By the time I got to college I knew I wanted to learn about animals. That was the 1960s, and the whole field of psychology was B. F. Skinner and behaviorism. Dr. Skinner was so famous that just about every college kid in the country had a copy of Beyond Freedom and Dignity on his bookshelf. He taught that all you needed to study was behavior. You weren't supposed to speculate about what was inside a person's or an animal's head because you couldn't measure all the stuff inside the black box-intelligence, emotions, motives. The black box was off-limits; you couldn't talk about it. You could measure only behavior, therefore you could study only behavior.
For the behaviorists this was no great loss, since, according to them, environment was the only thing that mattered. Some animal behaviorists took this idea to the extreme by teaching that animals didn't even have emotions or intelligence. Animals only had behavior, which was shaped by rewards, punishments, and positive and negative reinforcements from the environment.
Rewards and positive reinforcers are the same thing: something good happens to you because of something you did. Punishment and negative reinforcement are opposites. Punishment is when something bad happens to you because of something you did; negative reinforcement is when something bad stops happening to you, or doesn't start happening to you in the first place, because of something you did. Punishment is bad, and negative reinforcement is good. Punishment makes you stop doing what you're doing, although a lot of behaviorists believe that punishing a bad behavior isn't as effective as rewarding a good behavior when it comes to getting an animal to do what you want him to do.
Negative reinforcement is the hardest to understand. Negative reinforcement isn't a punishment; it's a reward. But the reward is negative in the sense that something you don't like either stops or doesn't start in the first place. Say your four-year-old is screaming and crying and giving you a headache. Finally you lose your patience and blow up at him, and he's shocked into silence. That's negative reinforcement, because you've made the crying go away, which is what you wanted. Now you're probably more likely to blow up at him the next time he starts a tantrum, because you've been negatively reinforced for blowing up at him during this tantrum.
Behaviorists thought these basic concepts explained everything about animals, who were basically just stimulus-response machines. It's probably hard for people to imagine the power this idea had back then. It was almost a religion. To me -- to lots of people -- B.F. Skinner was a god. He was the god of psychology.
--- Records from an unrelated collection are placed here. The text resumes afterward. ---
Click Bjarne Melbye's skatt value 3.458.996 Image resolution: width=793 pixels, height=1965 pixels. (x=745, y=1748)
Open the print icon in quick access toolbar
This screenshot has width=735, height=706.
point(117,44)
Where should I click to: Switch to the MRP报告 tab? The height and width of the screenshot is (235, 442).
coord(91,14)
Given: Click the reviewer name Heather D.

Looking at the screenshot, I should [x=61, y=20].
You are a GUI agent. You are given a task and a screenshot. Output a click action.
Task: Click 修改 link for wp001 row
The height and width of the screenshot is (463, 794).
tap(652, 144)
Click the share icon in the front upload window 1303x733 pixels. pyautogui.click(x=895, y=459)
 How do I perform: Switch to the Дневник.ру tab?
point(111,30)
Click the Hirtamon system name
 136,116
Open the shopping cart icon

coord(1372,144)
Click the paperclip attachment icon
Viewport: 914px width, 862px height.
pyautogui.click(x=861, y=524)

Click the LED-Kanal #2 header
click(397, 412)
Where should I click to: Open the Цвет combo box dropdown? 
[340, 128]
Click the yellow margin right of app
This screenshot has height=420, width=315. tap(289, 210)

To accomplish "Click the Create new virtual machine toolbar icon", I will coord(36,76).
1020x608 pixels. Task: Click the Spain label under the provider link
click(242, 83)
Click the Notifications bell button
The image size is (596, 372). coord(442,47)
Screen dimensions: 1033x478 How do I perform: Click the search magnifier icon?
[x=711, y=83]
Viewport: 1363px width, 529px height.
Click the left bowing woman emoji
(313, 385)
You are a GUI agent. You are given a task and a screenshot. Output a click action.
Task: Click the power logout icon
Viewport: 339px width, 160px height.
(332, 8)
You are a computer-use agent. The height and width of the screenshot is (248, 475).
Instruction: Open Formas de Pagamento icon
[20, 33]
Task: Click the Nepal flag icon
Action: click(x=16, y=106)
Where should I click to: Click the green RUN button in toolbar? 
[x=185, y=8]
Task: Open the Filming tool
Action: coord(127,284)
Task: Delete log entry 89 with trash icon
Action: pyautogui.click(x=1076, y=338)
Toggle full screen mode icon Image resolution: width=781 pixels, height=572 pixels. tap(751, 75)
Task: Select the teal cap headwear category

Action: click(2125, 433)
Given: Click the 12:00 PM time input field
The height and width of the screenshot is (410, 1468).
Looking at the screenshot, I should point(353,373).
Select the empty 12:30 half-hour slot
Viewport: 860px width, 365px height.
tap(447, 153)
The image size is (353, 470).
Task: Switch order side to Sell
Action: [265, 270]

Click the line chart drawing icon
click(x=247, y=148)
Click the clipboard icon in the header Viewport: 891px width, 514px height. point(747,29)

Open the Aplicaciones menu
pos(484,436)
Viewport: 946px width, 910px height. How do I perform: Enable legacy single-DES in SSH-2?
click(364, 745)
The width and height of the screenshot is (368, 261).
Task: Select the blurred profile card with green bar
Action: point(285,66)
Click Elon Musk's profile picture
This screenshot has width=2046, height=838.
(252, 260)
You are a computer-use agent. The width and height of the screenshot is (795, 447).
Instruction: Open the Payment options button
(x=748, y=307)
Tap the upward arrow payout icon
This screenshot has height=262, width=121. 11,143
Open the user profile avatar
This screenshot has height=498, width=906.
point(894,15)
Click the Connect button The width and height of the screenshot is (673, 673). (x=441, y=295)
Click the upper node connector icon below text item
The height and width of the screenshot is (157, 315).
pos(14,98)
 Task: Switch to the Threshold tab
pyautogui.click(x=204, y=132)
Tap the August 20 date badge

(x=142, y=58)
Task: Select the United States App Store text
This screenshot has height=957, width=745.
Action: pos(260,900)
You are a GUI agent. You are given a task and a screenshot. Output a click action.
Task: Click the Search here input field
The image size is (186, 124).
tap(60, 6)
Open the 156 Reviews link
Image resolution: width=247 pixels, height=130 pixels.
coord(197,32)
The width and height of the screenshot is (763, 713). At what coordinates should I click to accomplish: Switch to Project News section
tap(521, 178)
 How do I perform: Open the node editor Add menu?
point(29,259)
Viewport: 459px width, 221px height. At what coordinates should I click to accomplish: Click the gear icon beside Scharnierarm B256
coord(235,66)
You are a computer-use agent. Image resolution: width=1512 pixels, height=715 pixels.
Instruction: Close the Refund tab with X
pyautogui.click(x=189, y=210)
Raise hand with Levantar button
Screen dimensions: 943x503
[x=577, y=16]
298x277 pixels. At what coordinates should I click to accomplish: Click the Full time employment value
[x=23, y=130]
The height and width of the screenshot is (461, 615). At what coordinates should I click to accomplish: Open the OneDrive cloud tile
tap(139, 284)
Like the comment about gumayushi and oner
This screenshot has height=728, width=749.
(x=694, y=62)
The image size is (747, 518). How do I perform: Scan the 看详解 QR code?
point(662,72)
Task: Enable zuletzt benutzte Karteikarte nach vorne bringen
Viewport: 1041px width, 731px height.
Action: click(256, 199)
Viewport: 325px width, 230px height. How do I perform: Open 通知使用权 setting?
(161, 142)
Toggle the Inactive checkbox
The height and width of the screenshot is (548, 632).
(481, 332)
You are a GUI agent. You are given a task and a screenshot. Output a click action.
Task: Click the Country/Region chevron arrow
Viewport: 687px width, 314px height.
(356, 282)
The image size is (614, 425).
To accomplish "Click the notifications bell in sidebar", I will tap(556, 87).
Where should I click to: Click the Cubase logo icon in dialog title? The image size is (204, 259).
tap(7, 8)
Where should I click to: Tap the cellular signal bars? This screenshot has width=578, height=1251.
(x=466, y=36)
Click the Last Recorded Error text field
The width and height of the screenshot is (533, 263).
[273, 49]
It turned out he wasn't much of a god in person. I met B. F. Skinner once. I was probably eighteen years old at the time. I'd written him a letter about my squeeze machine, and he'd written me back saying what impressed him was my motivation. Which is kind of funny when you think about it. Here was the god of behaviorism talking about my internal motivation instead of my behavior. I guess he was ahead of his time, since motivation is a hot topic in autism research today. After I got his letter I called up his office and asked if I could come see him. I wanted to talk to him about some of the research I had done.
His office called and invited me down to Harvard for a visit. It was like going to see the Pope at the Vatican, Dr. Skinner was the most famous professor in all of psychology; he'd been on the cover of Time magazine.' I was very nervous just about walking up to see him. I remember walking to William James Hall and looking up at the building feeling like "This is the temple of Psychology."
But when I went into his office, it was a big letdown. He was just a normal-looking man. I remember he had this plant wired up around his office, growing all around the room. We were sitting there talking, and he started asking really personal questions. I don't remember what they were, because I almost never remember specific words and sentences from conversations. That's because autistic people think in pictures; we have almost no words running through our heads at all. Just a stream of images. So I don't remember the verbal details of the questions; I just remember that he asked them.
Then he tried to touch my legs. I was shocked. I was in a conservative dress, and that was the last thing I expected. So I said, "You may look at them, but you may not touch them." I do remember saying that.
We did get to talk about animals and behavior, though, and finally I said to him, "Dr. Skinner, if we could just learn how the brain works." That's the other part of the conversation I remember specifically.
He said, "We don't need to learn about the brain, we have operant conditioning."
I remember driving back to school going over this in my mind, and finally saying to myself, "I don't think I believe that."
I didn't believe it because I had problems that sure didn't seem to be coming from my environment. Also, I'd taken an animal ethology class at college-ethologists study animals in their natural environments -- and Thomas Evans, the teacher, had taught us about animal instincts, which were hardwired behavior patterns the animal was born with. Instincts had nothing to do with the environment, they came with the animal.
Dr. Skinner changed his mind when he got old. My friend John Ratey, a psychiatrist at Harvard who wrote the books Shadow Syndromes (with my co-author on this book, Catherine Johnson) and A User's Guide to the Brain, told me a story about a lunch he had with Dr. Skinner near the end of his life. While they were talking John asked him, "Don't you think it's time we got inside the black box?"
Dr. Skinner said, "Ever since my stroke I've thought so."
The brain is pretty powerful, and a person whose brain isn't working right knows just how powerful. Dr. Skinner had to learn the hard way. His stroke showed him not everything is controlled by the environment. But back in the 1970s, when I was getting started, behaviorism was the law.